¿Y vosotros de qué presumíais?
Blogs, foros, la vida del día a día, en un sin fin de situaciones estais vosotros, los que presumíais de obtener una educación brillante, sin trabajas, sin ninguna tara... todo perfecto.
¿El resto de personas debemos de sentir algo? ¿O quizás lástima? ¿Quizás tristeza de ver que a nuestro alrededor la infelicidad apodera al ser humano y no consigue desprenderse de ella? ¿Las personas debemos de ser juzgadas por nuestros estudios, nuestra formación profesional y por nuestra gran suerte de haber sido otorgados con el privilegio de adquirirla? ¿O debemos de juzgar a las personas por lo que son, quienes son y lo que representan?
Vamos caminando por un sendero lleno de dementes con el afán de seguir formando parte de los roles que han impuesto la sociedad. Seguimos unas modas, unos prejuicios, unas opiniones simplemente porque debe de ser así o simplemente nos conformamos de que debe de ser así.
Nos aterra la idea de no formar parte de ese círculo, de ser nosotros mismos y evitamos por todos los medios sacar a la luz nuestro verdadero yo, nuestro verdadero ser y somos simplemente un reflejo de lo que el mundo quiere ver. Buscamos el reconocimiento de los demás, pero jamás el nuestro propio. No nos replanteamos si un ascenso nos mejora como personas, sinó que miramos qué opinan los demás, si realmente hemos despertado la envidia que pretendíamos y de si seremos admirados por los demás excluyendo a las personas que verdaderamente nos importa ya que ellos tal y como somos nos admiran sin la necesidad de llevar una etiqueta.
Nos encontramos con gente que delante de nuestras narices menos precian a otros, se ríen de ellos y las humilla sin compasión, simplemente por el hecho de subir su ego, su orgullo y de quererse un poco más ya que el mundo no quiere a dichas personas.
En mi vida me he encontrado un sin fin de personas maravillosas, en el cual cada una de ellas valen un templo y muchas de ellas han vivido una dura vida en la cual no han tenido la misma suerte que cada uno de vosotros.
Uno de mi grandes orgullos y de los que más he sufrido su perdida fue mi abuelo. Un hombre que dibujaba la felicidad a través de sus ojos. Un hombre que se desvivía por las personas que le importaban. Un hombre que fue el motor de una familia y su ida provocó que la máquina dejase de funcionar. Él era así con la única diferencia del resto de los mortales es que su bondad no era comparable con la educación que jamás llegó a tener.
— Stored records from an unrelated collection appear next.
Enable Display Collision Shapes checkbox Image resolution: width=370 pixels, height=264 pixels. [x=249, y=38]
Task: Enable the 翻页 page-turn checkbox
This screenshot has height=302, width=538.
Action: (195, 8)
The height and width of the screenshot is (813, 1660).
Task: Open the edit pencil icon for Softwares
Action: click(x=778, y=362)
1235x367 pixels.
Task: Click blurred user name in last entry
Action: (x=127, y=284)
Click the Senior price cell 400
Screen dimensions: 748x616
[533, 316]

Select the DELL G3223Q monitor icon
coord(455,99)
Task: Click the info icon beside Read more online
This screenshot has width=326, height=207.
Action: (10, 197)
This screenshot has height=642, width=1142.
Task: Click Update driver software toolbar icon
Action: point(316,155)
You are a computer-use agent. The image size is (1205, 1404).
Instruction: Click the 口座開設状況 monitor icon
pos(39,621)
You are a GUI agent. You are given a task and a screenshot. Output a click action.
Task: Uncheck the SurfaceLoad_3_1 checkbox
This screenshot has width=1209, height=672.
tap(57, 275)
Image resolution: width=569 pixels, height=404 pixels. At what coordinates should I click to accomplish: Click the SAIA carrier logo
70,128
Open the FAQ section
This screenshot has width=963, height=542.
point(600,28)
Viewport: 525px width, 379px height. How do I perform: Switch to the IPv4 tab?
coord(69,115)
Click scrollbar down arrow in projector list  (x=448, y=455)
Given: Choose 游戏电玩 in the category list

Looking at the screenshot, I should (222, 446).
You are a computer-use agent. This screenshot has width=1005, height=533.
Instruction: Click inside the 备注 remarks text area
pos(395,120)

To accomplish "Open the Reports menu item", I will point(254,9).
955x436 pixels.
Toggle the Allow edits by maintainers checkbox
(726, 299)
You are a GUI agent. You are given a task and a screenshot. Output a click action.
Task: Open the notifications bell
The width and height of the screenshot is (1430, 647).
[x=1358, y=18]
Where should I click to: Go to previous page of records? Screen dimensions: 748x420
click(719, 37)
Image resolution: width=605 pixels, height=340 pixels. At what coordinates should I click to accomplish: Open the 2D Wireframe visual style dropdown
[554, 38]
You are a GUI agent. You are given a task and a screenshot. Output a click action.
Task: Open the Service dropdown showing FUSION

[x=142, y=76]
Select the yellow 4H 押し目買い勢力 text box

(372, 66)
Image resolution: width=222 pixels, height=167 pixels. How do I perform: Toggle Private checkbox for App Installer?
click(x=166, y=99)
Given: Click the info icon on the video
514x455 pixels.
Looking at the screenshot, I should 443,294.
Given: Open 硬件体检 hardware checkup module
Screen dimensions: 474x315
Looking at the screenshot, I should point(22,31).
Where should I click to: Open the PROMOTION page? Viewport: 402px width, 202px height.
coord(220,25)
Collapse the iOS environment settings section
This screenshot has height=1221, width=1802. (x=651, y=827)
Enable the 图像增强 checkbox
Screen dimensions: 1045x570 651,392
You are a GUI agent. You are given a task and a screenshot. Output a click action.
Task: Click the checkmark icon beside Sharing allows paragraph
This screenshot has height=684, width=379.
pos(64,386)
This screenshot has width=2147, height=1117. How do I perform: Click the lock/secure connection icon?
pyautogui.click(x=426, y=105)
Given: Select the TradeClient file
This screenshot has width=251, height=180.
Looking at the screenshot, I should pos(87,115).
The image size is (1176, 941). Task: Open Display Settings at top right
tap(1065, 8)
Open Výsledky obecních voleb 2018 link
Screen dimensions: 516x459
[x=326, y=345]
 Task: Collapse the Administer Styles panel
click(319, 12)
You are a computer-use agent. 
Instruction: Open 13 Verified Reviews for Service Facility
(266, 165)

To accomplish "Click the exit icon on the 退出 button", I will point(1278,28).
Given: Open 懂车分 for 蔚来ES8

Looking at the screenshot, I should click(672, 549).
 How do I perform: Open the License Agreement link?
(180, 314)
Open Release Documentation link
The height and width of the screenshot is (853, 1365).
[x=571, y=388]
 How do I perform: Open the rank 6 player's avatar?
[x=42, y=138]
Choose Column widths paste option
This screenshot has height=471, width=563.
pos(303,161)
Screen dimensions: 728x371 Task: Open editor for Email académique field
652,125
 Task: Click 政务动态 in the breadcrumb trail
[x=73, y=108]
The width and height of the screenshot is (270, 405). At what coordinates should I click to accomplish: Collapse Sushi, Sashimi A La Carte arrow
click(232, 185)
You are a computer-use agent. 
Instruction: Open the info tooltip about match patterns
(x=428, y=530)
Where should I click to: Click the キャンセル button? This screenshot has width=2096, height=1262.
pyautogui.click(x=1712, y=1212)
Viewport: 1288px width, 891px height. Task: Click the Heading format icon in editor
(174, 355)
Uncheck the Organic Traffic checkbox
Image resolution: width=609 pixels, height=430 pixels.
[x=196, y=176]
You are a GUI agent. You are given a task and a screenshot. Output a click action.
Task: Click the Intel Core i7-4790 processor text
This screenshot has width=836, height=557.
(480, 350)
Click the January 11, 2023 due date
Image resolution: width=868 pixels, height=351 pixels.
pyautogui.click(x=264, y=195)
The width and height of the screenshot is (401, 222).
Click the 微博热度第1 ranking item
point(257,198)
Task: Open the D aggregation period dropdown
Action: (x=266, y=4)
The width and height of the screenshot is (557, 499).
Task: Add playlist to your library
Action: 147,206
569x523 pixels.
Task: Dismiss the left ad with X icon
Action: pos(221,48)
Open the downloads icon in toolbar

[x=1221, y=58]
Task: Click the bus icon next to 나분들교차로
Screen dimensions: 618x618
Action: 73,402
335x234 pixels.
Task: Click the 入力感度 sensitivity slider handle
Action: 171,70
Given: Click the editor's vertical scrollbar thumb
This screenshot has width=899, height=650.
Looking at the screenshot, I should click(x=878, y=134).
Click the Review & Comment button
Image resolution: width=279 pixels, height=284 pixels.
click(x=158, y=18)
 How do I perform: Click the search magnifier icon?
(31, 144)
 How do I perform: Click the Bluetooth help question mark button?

Se avergonzaba de lo que los demás disfrutaban de él... se avergonzaba de no saber escribir ni leer.
¿Deberíamos de haberle juzgado por su educación o por lo que aportó en la vida? ¿Yo me quedo con ésta última.
Ahora bien, hablamos de tiempos difíciles para mi abuelo, en el cual, parte de su generación vivió los tiempos de Franco de esa forma, pero también debemos de juzgar en los tiempos actuales de alguien que dejó sus estudios para luchar por seguir hacia delante, por alimentarse y alimentar a sus hermanos? Un chico de 26 años que no conoce las reglas de la ortografía y sí las reglas de la vida donde abandonó su eduación con tan solo 14 años para sacar adelante a sus hermanos y a su madre en la cual lentamente se desvanecía en su lecho de muerte.
¿También debemos de juzgarle porque escriba "ola" en un foro, blog o en una carta? ¿O debemos de juzgarle por luchar y después de su gran batalla haya conseguido dibujar una sonrisa en sus labios? Sin duda alguna, vuelvo a quedarme con ésta última.
¿Y vosotros de qué presumíais? De saber las reglas básicas de la Real Academia Española, de ser para el mundo uno más sin ánimo de admirar, ser simplemente alguien más que no tiene una meta marcada ni un sueño por realizar. Uno más que no luchar por nada ni por nadie, sinó por lo que dirán los demás, lo que pensarán los demás. Uno más que se levanta cada día con el único objetivo de elevar su orgullo a través de las verguenzas de los demás.
¿Qué más da si no somos nada ni nadie especial para nosotros mismos si solo nos hace felices ser igual que los demás?
Así pues... ¿y vosotros de qué presumíais?